§ **Exercise prompt**: Take the material below and output exactly the run of lines from the one containing "Task: Select the Core 1 temperature row" down to the one containing "The image size is (591, 549).", with both included.

§ **Data for processing**:
::::
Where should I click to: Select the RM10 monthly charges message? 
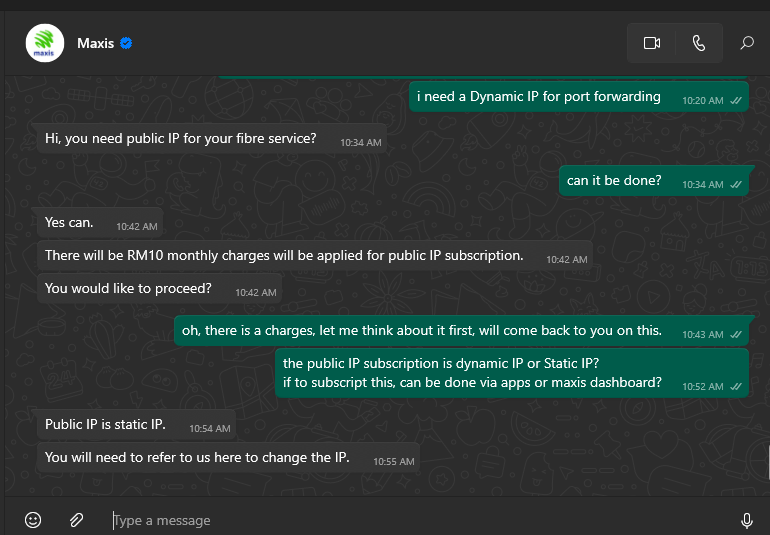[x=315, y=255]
::::
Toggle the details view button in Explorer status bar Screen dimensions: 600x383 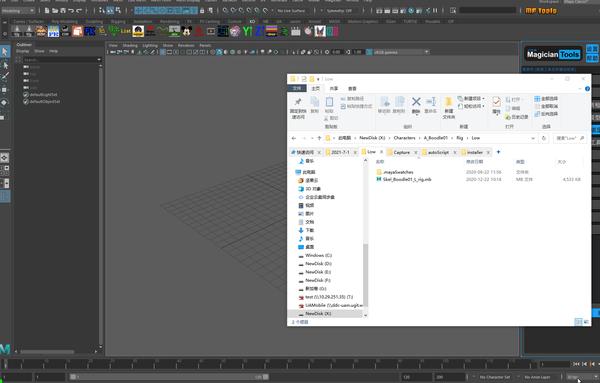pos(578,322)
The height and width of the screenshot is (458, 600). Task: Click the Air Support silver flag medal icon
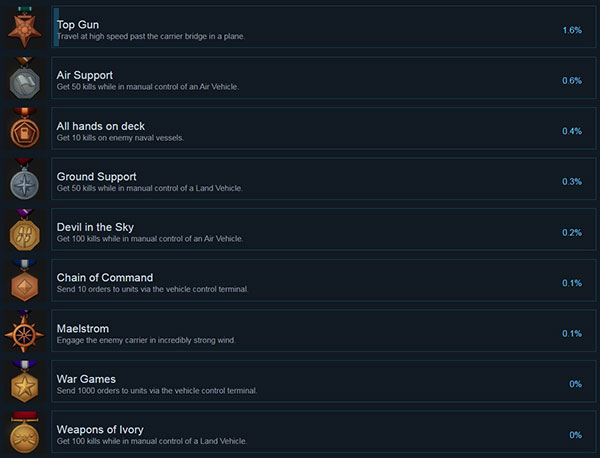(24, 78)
::::
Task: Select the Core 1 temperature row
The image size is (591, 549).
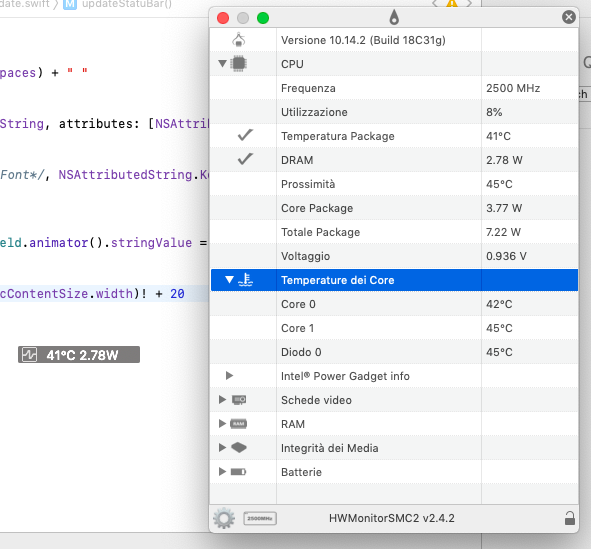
::::
§ **Exercise result**:
Task: Select the Core 1 temperature row
The image size is (591, 549).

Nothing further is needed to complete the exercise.